Data for this exercise:
-*-

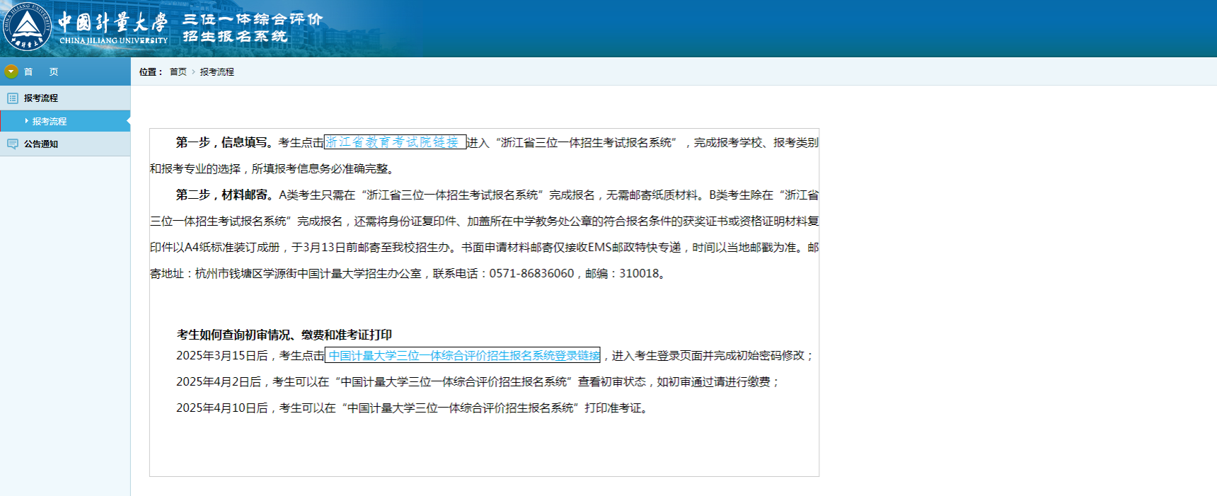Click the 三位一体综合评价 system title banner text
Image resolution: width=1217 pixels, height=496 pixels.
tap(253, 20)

-*-

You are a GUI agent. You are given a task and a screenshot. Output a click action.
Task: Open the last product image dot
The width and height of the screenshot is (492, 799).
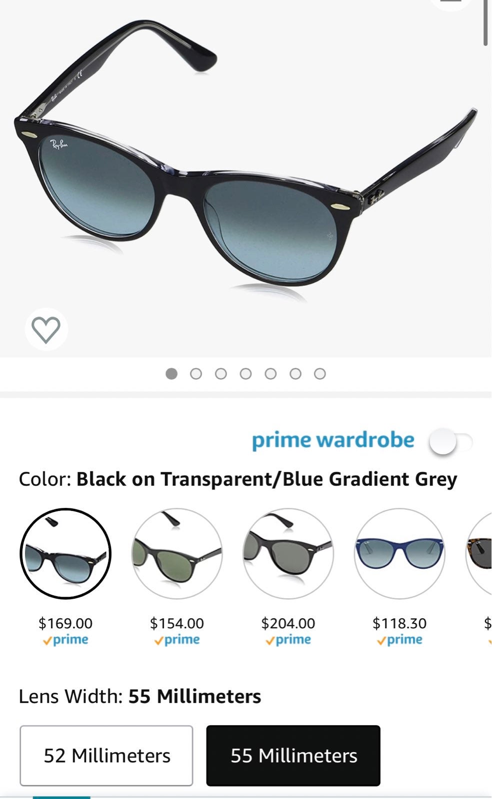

-*-

Task item: Above are the entries. Copy exactly the part that opens with the line containing "You are a GUI" and closes with the line containing "The width and", and no more.

Response for this exercise:
You are a GUI agent. You are given a task and a screenshot. Output a click action.
Task: Open the last product image dot
The width and height of the screenshot is (492, 799).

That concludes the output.